Well, I wouldn't called it worship... Most of his readers are regular people who like "easy-read" books. So, when one goes to the market and on the shelf with the book of the month, next to the latest Robert Ludlum or Tom Clancy novel, there's this book... well, you bet this is controversial book.
I noticed you wrote somewhere he stinks in his research. I read a book a couple months ago and at the beginning it simply said: “ about half of this book is true. It’s up to the reader to figure out which half.” I’m afraid most of us forgot to use our sense of discernment, and if becoming interested in the subject to start our own research. What we get out of it, it’s up for discussion or not… Just like the “controversy” about “The Passion of Christ”, again we forget it is the artist’s vision, not ours, and it is not required to be accurate.
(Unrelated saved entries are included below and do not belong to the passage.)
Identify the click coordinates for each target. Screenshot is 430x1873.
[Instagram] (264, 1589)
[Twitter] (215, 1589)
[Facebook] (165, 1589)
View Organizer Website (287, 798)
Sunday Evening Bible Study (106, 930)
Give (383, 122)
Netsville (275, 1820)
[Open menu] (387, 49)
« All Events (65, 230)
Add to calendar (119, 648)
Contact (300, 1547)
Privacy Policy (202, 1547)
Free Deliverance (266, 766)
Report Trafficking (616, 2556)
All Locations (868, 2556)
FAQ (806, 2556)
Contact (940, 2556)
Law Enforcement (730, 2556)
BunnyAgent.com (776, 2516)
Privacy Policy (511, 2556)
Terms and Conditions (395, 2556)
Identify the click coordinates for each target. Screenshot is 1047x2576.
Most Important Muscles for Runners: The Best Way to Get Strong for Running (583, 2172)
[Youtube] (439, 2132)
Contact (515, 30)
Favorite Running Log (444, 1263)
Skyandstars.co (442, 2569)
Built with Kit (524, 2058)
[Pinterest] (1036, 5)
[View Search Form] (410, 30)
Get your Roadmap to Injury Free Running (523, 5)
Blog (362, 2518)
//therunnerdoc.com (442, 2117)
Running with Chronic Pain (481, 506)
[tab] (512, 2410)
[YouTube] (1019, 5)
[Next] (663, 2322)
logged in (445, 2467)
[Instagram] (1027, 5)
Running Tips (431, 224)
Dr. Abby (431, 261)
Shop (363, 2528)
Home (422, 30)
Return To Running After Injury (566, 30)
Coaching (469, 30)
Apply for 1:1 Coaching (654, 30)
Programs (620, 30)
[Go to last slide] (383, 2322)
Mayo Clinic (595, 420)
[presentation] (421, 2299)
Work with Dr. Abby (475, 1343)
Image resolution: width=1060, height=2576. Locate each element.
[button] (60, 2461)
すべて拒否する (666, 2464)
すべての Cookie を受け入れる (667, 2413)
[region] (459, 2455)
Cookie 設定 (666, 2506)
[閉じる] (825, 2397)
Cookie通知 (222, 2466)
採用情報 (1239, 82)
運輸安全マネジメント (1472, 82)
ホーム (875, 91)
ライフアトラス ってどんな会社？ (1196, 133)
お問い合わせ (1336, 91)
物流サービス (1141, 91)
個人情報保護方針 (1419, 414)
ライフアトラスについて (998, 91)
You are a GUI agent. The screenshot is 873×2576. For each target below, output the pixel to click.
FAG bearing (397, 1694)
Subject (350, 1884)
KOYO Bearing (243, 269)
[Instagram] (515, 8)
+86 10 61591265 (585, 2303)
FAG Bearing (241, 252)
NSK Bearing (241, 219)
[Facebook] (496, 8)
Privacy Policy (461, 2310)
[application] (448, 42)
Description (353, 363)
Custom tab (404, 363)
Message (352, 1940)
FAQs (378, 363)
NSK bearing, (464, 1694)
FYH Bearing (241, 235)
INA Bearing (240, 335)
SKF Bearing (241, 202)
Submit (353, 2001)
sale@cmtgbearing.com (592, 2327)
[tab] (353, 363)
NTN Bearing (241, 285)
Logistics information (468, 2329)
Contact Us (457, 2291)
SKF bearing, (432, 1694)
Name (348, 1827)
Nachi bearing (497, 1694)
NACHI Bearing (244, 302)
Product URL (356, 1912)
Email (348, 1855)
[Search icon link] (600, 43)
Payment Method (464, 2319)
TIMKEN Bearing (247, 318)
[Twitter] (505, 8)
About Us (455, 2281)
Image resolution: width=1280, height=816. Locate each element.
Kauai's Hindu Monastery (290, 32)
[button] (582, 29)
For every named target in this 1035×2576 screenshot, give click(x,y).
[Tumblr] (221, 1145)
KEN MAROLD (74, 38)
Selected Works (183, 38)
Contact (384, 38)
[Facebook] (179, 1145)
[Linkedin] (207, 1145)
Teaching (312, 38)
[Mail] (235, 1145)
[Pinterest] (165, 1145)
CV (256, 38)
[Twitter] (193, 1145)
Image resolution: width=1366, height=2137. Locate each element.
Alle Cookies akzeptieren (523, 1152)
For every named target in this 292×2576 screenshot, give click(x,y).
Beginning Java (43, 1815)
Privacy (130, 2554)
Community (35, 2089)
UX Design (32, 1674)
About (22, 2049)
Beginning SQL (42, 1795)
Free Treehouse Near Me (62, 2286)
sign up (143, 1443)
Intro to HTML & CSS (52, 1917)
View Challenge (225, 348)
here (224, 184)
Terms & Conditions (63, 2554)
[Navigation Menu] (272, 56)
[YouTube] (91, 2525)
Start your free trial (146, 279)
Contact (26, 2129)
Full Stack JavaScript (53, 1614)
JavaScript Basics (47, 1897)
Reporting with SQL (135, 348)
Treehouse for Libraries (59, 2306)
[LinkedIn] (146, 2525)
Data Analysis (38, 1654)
Tell me, how many people do you think actually read the whole Foucault’s Pendulum? His style is worse then Balzac’s, for Pete’s sake! But, Eco is European and if he is, he must know literature, unlike some American boy who’s going for glory. Fortunately, Dan Brown makes people think, and that’s great! And if you don’t believe me, look around you… People are trying to build a Cryptex!
Two writers, two different styles. Eco is greater then Brown, but even Eco’s message is: don’t get too involved in a game, there are to many lunatics that are taking it too seriously and the game becomes dangerous.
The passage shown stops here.